[Problem requirements] Output, word for word, the lines of this listing that fall between the line with "The height and width of the screenshot is (688, 867)." and the line with "Switch to the Split", counting both of those lines, and no others.

[Exercise material]
————————

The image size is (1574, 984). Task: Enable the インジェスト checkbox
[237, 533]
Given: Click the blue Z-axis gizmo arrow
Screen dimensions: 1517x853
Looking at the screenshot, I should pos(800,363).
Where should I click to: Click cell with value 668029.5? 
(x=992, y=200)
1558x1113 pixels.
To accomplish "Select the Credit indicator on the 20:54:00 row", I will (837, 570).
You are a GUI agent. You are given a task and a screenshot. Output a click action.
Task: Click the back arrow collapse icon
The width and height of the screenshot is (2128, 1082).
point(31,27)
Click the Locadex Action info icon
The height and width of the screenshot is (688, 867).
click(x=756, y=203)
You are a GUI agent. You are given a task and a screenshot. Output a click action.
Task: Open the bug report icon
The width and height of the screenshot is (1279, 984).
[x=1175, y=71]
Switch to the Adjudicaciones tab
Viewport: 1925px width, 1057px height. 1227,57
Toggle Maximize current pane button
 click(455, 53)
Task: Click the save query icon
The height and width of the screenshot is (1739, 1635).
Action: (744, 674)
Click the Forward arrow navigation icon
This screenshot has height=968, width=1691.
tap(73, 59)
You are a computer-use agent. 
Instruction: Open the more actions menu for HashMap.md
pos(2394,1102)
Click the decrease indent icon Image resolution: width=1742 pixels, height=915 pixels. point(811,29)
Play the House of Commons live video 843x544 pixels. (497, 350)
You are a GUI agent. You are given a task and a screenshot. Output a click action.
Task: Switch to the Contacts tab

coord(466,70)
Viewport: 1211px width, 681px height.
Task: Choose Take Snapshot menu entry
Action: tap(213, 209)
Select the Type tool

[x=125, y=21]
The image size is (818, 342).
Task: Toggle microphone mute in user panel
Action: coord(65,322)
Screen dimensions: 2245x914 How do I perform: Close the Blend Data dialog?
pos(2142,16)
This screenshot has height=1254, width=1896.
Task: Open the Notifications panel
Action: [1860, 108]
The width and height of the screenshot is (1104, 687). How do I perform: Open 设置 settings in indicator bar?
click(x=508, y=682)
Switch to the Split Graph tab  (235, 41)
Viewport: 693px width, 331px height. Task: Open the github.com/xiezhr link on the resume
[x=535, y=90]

————————

[Task response]
The height and width of the screenshot is (688, 867).
click(x=756, y=203)
You are a GUI agent. You are given a task and a screenshot. Output a click action.
Task: Open the bug report icon
The width and height of the screenshot is (1279, 984).
[x=1175, y=71]
Switch to the Adjudicaciones tab
Viewport: 1925px width, 1057px height. 1227,57
Toggle Maximize current pane button
 click(455, 53)
Task: Click the save query icon
The height and width of the screenshot is (1739, 1635).
Action: (744, 674)
Click the Forward arrow navigation icon
This screenshot has height=968, width=1691.
tap(73, 59)
You are a computer-use agent. 
Instruction: Open the more actions menu for HashMap.md
pos(2394,1102)
Click the decrease indent icon Image resolution: width=1742 pixels, height=915 pixels. point(811,29)
Play the House of Commons live video 843x544 pixels. (497, 350)
You are a GUI agent. You are given a task and a screenshot. Output a click action.
Task: Switch to the Contacts tab

coord(466,70)
Viewport: 1211px width, 681px height.
Task: Choose Take Snapshot menu entry
Action: tap(213, 209)
Select the Type tool

[x=125, y=21]
The image size is (818, 342).
Task: Toggle microphone mute in user panel
Action: coord(65,322)
Screen dimensions: 2245x914 How do I perform: Close the Blend Data dialog?
pos(2142,16)
This screenshot has height=1254, width=1896.
Task: Open the Notifications panel
Action: [1860, 108]
The width and height of the screenshot is (1104, 687). How do I perform: Open 设置 settings in indicator bar?
click(x=508, y=682)
Switch to the Split Graph tab  (235, 41)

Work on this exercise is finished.